象草(Cenchrus purpureus Schumach)因大象爱采食而得名,是禾本科、黍族多年生大型草本植物,原产于亚洲。象草因其具有生物量大、生长快速、适应性强等特点,被用作重要的饲草作物在全世界热带及亚热带被广泛种植。此外,由于象草在生物能方面的优势也使其潜在的能源草。该研究是对象草研究的重大突破,为象草进化、性状改良和功能基因研究提供了理论基础。

图1 紫色象草

研究团队以紫色象草(Cenchrus purpureus cv. Purple)为材料,K-mer评估显示象草具有较高杂合(1.5%)。

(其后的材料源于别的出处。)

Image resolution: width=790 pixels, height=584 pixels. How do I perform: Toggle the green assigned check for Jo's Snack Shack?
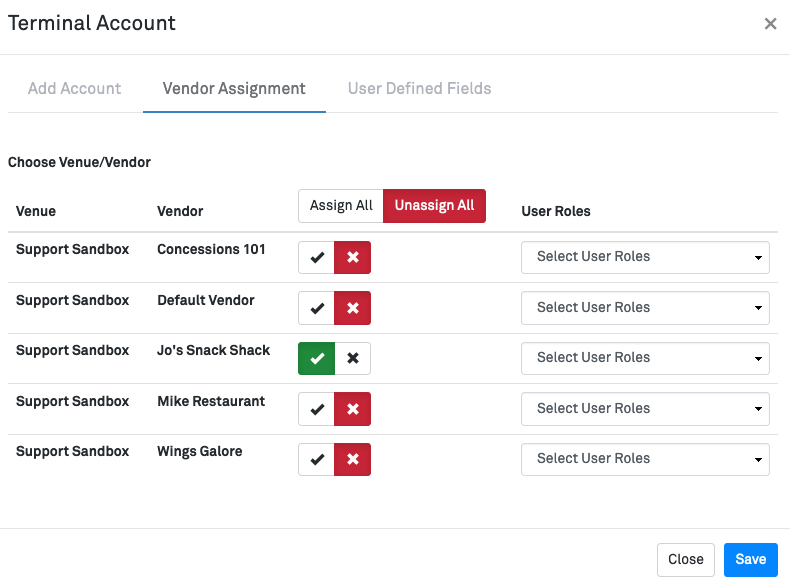(x=317, y=358)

利用Illumina、Nanopore、Hi-C测序。采用NextDenovo + SMARTdenovo策略组装获得1.97Gb的基因组, Contig N50 为1.83Mb,最长Contig达到15.1Mb。结合Hi-C数据对基因组辅助染色体挂载及遗传连锁图谱,得到14条染色体,挂在率为96.65%。BUSCO评估结果达 97.8%,预测注释基因65,927个。

图2 象草亚基因组特征

象草为异源四倍体(2n=4x=28),包含A’和B两个亚基因组。研究表明同属二倍体植物珍珠粟(Cenchrus  americanus,2n=2x=14)的A基因组与象草A’基因组具有更高同源性。通过共线性分析研究者成功将象草的A’和B两个亚组区分开来,并利用单拷贝基因分析证明象草A’亚基因组和珍珠粟A基因组具有较近的同源性。象草A’A’BB的异源四倍体基因组大约起源于6.61 (4.11-10.92)MYA,并发生了较大的染色体重组。此外,研究者还利用转录组分析了象草亚基因组显性表达,结果表明其可能行使不同的功能。

图3 紫色象草花青素积累机制

紫色象草品种的叶片呈现紫色,一般认为苯丙类、黄酮类、花青素生物合成途径与叶片色素沉积有关。研究者从基因组和转录组层面对象草叶片紫色呈现进行了研究。比较基因组和转录组分析表明,象草关键酶基因苯丙氨酸解氨酶(PAL)、肉桂酸4-羟化酶(C4H)、4-香豆酸辅酶a连接酶(4CL)、查耳酮合酶(CHS)和黄烷酮醇 4 -还原酶(DFR)、类黄酮-3-O-葡糖基转移酶(3GT)发生了扩张并在叶片中显著高表达,其中4CL和DFR在进化过程中受到正选择。 
C4植物通常在碳固定方面效率更高,具有更高的用水效率,有助于它们在干燥环境中生存。C4植物可根据维管束鞘细胞中脱羧方式的不同分为3个亚类,即NAD-ME、NADP-ME和PEPCK。研究者分析了象草中涉及C4碳固定的九个主要基因家族,包括酶和代谢物转运体,比较基因组分析发现它们在象草中发生了扩张。转录组的结果表明这些关键酶和代谢物转运体在光合主要器官叶片中显著高表达,并且发现C4的3个亚类共同存在于象草中。另外,植物激素也是控制植物生物过程(发育过程、信号网络以及对生物和非生物胁迫的反应)的重要因素。研究者从基因组和转录组层面对激素信号转导相关通路进行了分析,发现参与细胞增大和细胞分裂等基因家族在象草中发生扩张并在茎间组织中高表达。这些结果可能为象草的快速生长及高生物量具有重要意义。

图4 象草C4光合途径

该研究利用报道的高质量的象草基因组、解析了花青素合成及快速生长机制,为象草作为优良饲草和潜在能源草的分子改良育种具有重要意义。此外,对于该属的进化以及其它物种的开发利用提供了重要资源。兰州大学草地农业科技学院张吉宇教授为通讯作者、广西畜牧研究所易显凤研究员、国际家畜研究所Jones Chris博士为共同通讯作者。兰州大学草地农业科技学院博士生闫启为第一作者、团队博士生吴凡、许攀和希望组孙宗毅为共同第一作者。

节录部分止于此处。